Cas de rigueur
Les personnes faisant l’objet d’une procédure d’asile ou de recours, de même que les requérants déboutés, peuvent obtenir en vertu de l’art. 14, al. 2, LAsi un permis de séjour B.
Les conditions suivantes doivent être remplies:
- les personnes concernées doivent séjourner en Suisse depuis au moins cinq ans;
- leur lieu de séjour doit avoir toujours été connu des autorités;
- leur intégration poussée doit être à l’origine d’un cas de rigueur.
La reconnaissance d’un cas de rigueur implique notamment que l’étranger se trouve dans une situation de détresse personnelle. Autrement dit, le bouleversement à prévoir de ses conditions d’existence doit être plus profond que pour la moyenne des étrangers.
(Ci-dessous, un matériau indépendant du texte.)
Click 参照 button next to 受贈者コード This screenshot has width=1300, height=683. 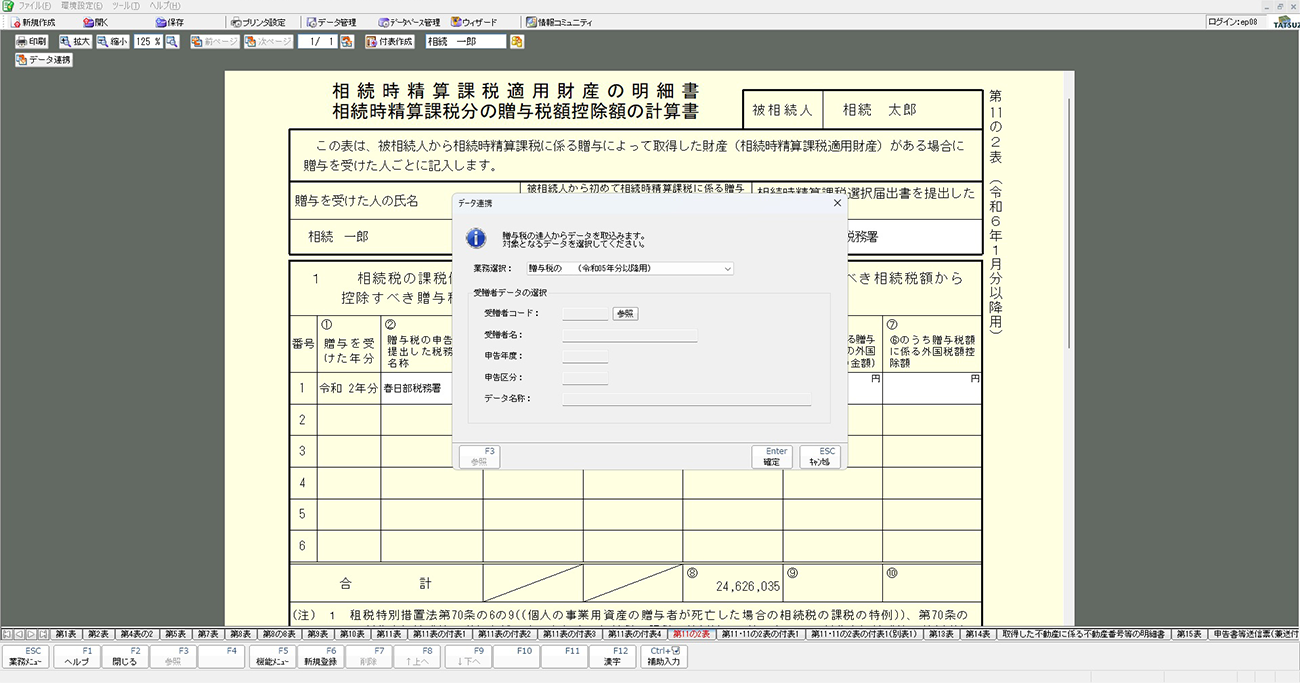click(x=625, y=314)
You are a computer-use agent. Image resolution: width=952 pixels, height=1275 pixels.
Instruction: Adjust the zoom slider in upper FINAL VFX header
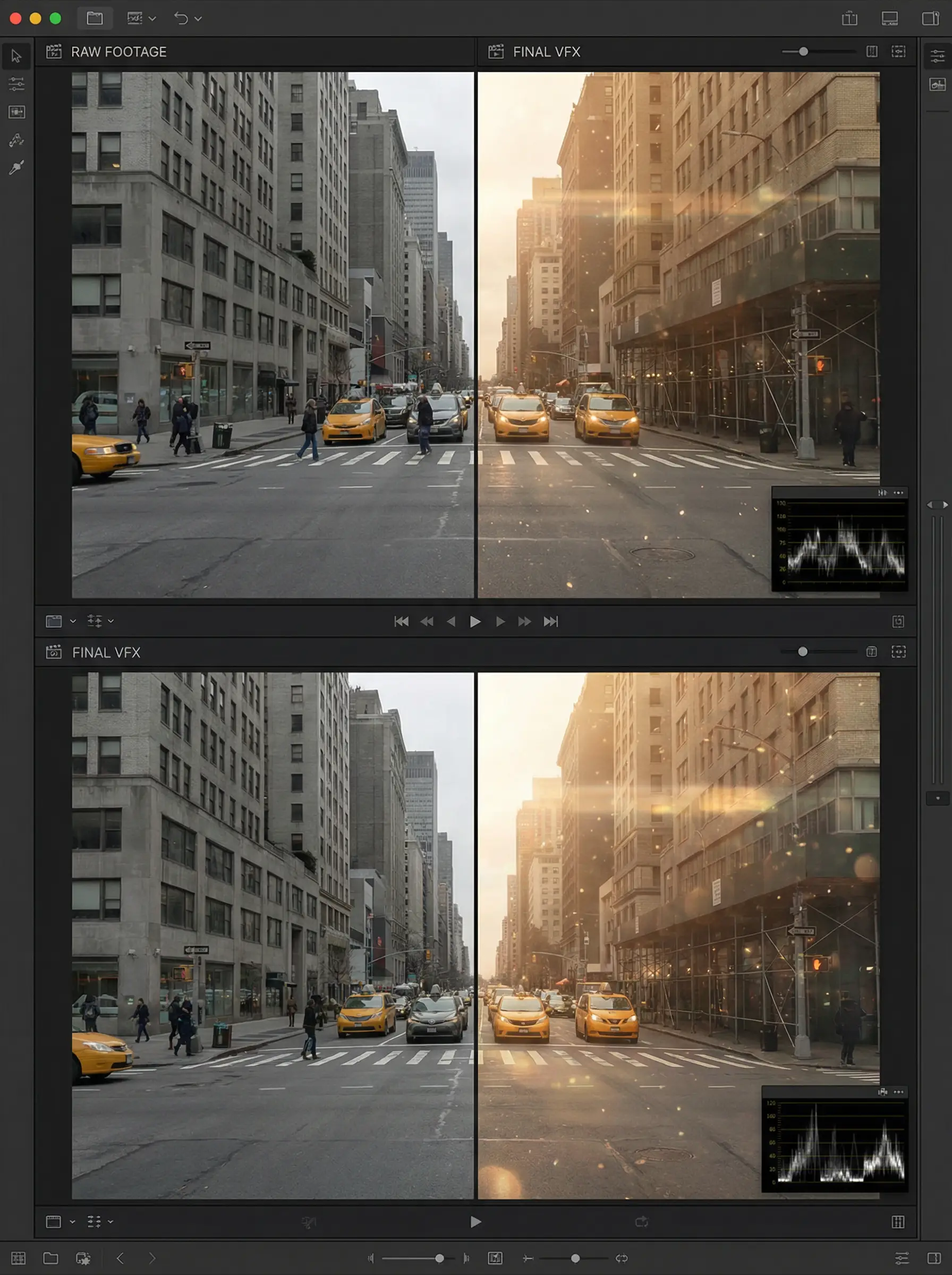803,52
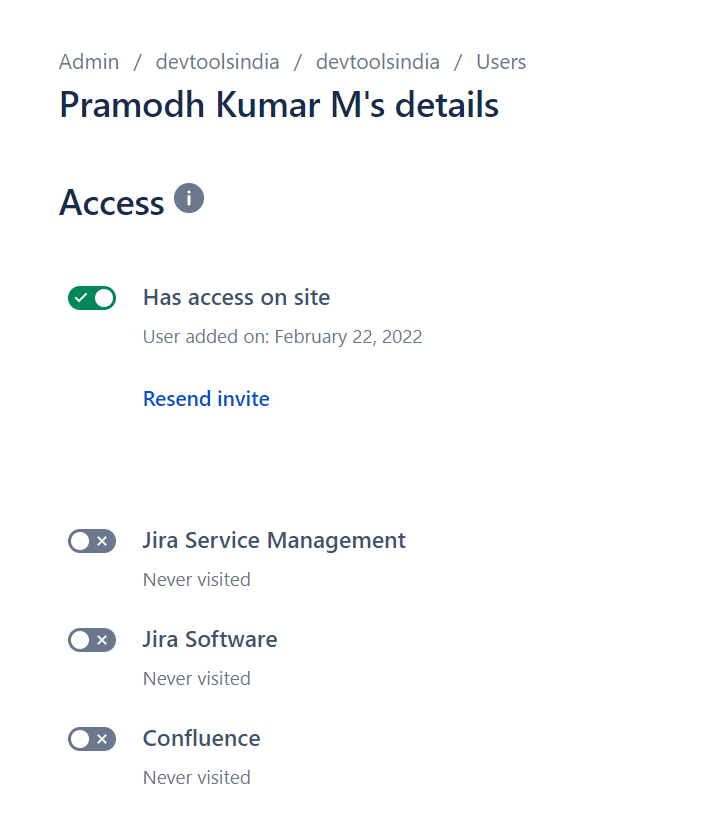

Il s’agit notamment d’examiner si l’on peut raisonnablement exiger de l’étranger, sur les plans personnel, économique et social, qu’il regagne son pays d’origine afin d’y demeurer. A cet effet, sa situation future sera comparée à celle qui était la sienne en Suisse.
La réglementation relative aux cas de rigueur ne vise pas à protéger l’étranger de la guerre, des agressions d’un Etat ou de situations analogues qui rendent l’exécution d’un renvoi illicite, inexigible ou impossible.
Intégration poussée
Une intégration poussée supposée que la personne:
- ait un emploi fixe et ne dépende pas de l’aide sociale;
- justifie de connaissances suffisantes d’une langue officielle (français, allemand ou italien);
- possède une identité établie à l’aide de moyens de preuve (passeport, carte d’identité, acte de naissance, etc.);
- n’ait pas commis d’infraction pénale;
- se soit constitué un réseau social en Suisse (associations, amis).
Si ces conditions sont remplies, il est possible de soumettre à l’autorité de migration du canton compétent une demande d’autorisation de séjour pour cas de rigueur. Avant de le faire, il est recommandé de s’adresser au bureau de consultation juridique du canton.